### TEXTE FOURNI

———

Circonstances de l’évasion de Louis XVI
et arrestation du roi à Varennes
le 21 juin 1791
(D’après « Dernières années du règne et de la vie
de Louis XVI » (par François Hue, 2e édition), paru en 1823)
Publié / Mis à jour le samedi 20 juin 2020, par Redaction
 
 
Temps de lecture estimé : 10 mn
 
 
 
C’est environ deux mois après que, pour les festivités de Pâques, on l’ait empêché de passer quelques jours à Saint-Cloud, que Louis XVI, estimant sa liberté entravée en dépit des affirmations de l’Assemblée nationale, met à exécution le plan d’évasion qu’il justifiera par ses mots, après son arrestation à Varennes le 21 juin 1791 : « Lorsque j’ai cru devoir m’éloigner de Paris, mon intention n’a jamais été de quitter la France. J’ai voulu m’établir sur l’une de ses frontières, et me rendre le médiateur des différends qui, chaque jour, se multiplient dans l’Assemblée : j’ai voulu surtout travailler avec toute liberté et sans aucune distraction au bonheur de mon peuple, objet continuel de mes soins. »

C’était en avril 1791. La semaine sainte arrivait. Le roi, qui craignit de ne pouvoir pas remplir à Paris, avec la liberté convenable, les exercices de religion auxquels ces jours sont consacrés, résolut d’aller les passer à Saint-Cloud, château situé à deux lieues de Paris. Il devait s’y rendre le 18 avril.

———

### BLOC DE DONNÉES
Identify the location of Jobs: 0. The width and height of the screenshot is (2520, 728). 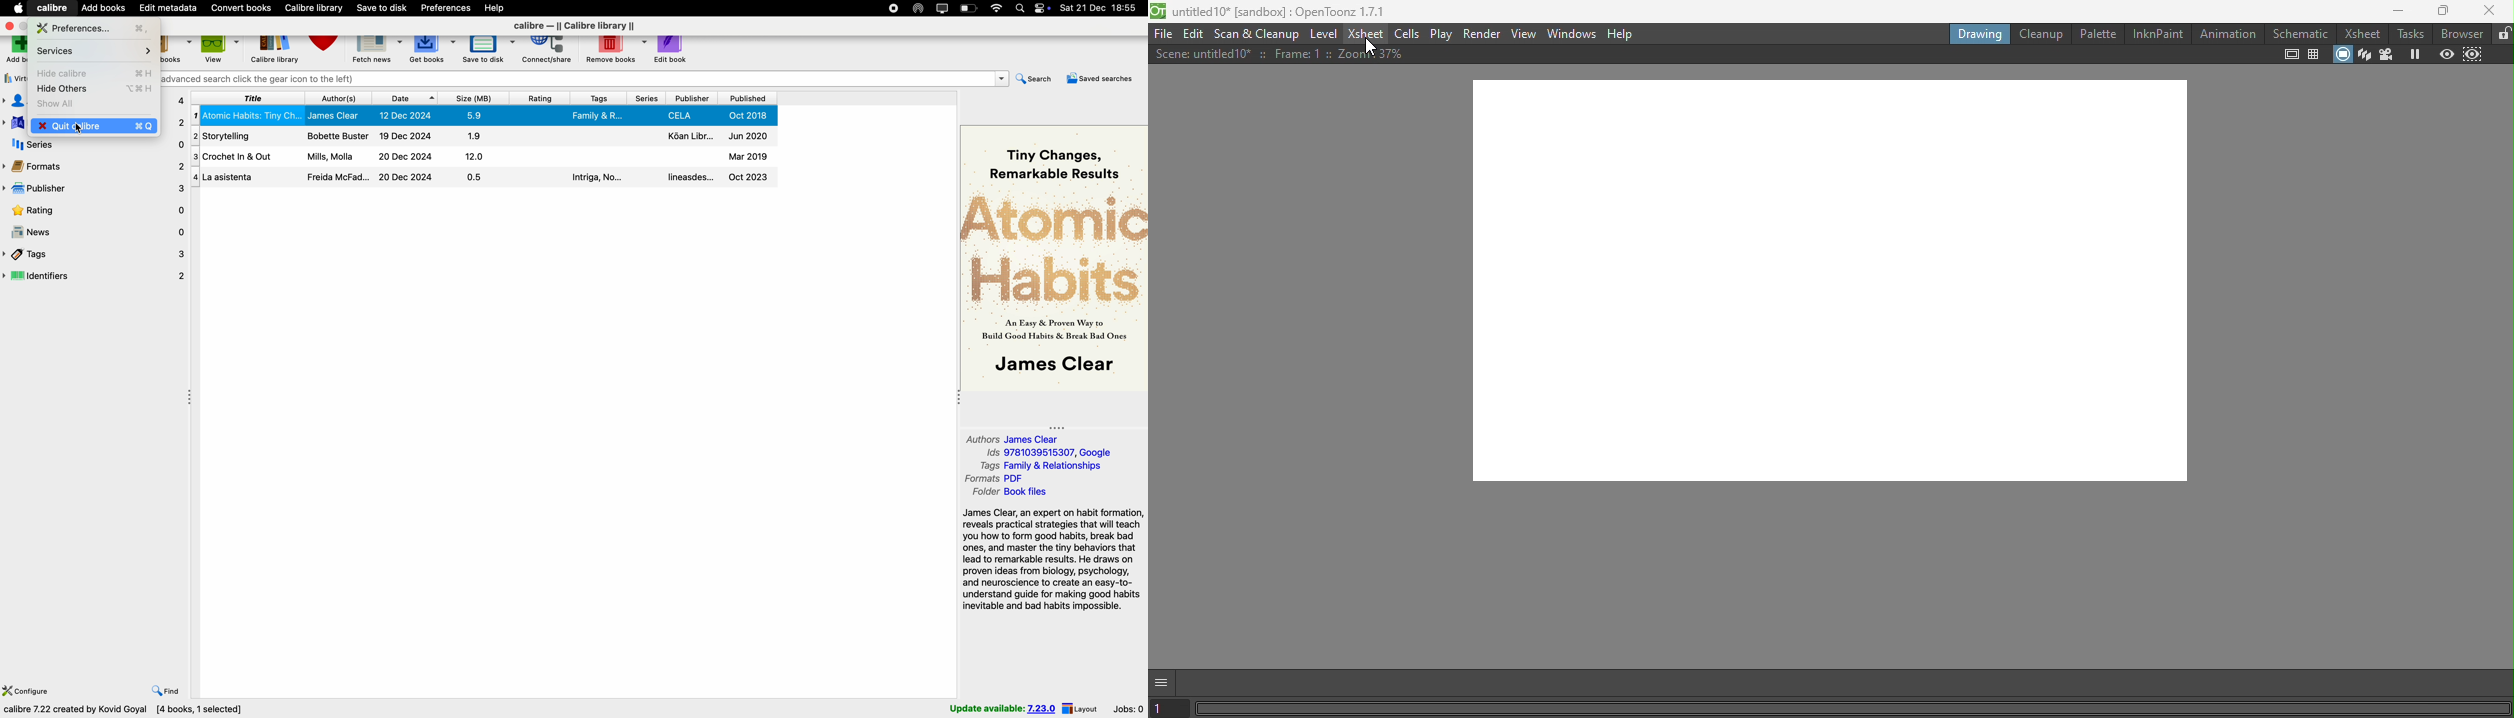
(1129, 708).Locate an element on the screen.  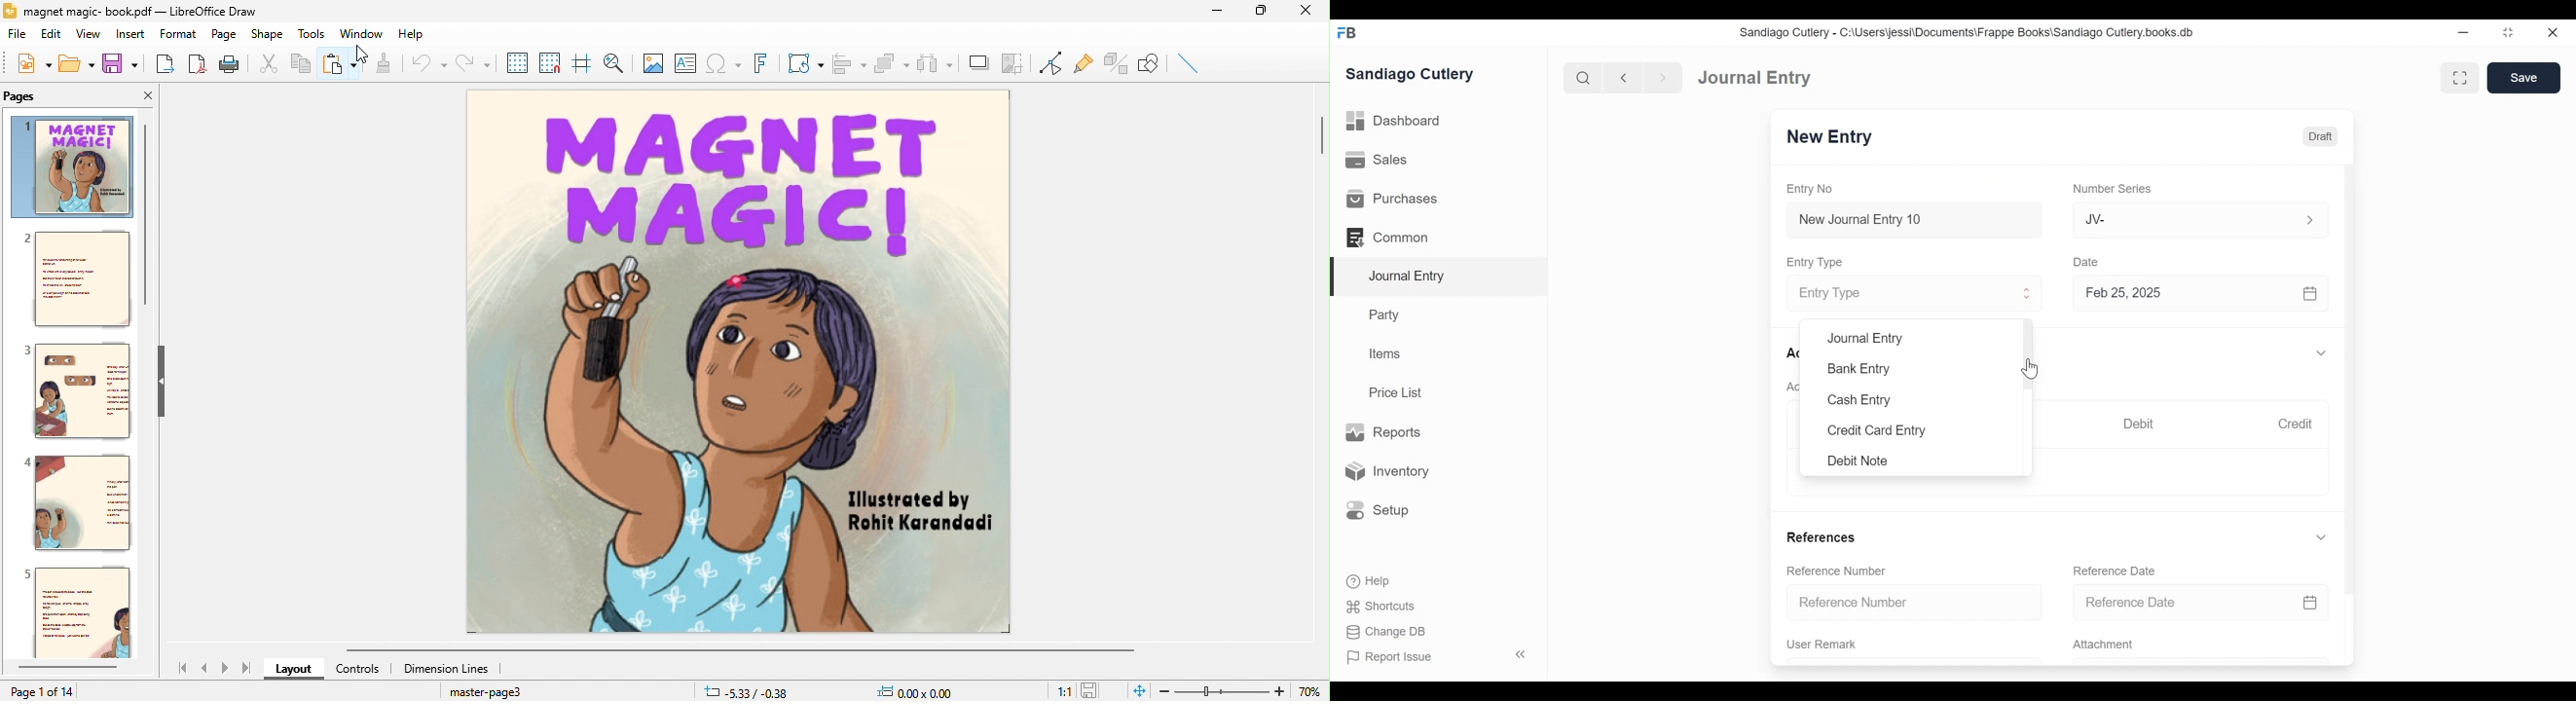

———

### LISTE DES TÂCHES
1/ Redonnez tout ce qui va, dans le texte fourni, de « C’était en avril » jusqu'à « rendre le 18 avril. ».
2/ Ces affirmations concordent-elles avec le texte fourni ? Répondez à chacune par oui ou par non, en citant les mots décisifs du texte.
(a) Le roi devait se rendre à Saint-Cloud le 18 avril.
(b) Saint-Cloud est situé à dix lieues de Paris.
(c) Louis XVI affirme que son intention était de quitter la France.
3/ Selon le texte fourni, à quelle date le roi a-t-il été arrêté à Varennes ?

### PROBLÈMES RÉSOLUS
1/
C’était en avril 1791. La semaine sainte arrivait. Le roi, qui craignit de ne pouvoir pas remplir à Paris, avec la liberté convenable, les exercices de religion auxquels ces jours sont consacrés, résolut d’aller les passer à Saint-Cloud, château situé à deux lieues de Paris. Il devait s’y rendre le 18 avril.

2/
(a) Oui : « Il devait s’y rendre le 18 avril. »
(b) Non : « château situé à deux lieues de Paris »
(c) Non : « mon intention n’a jamais été de quitter la France »

3/ Le 21 juin 1791.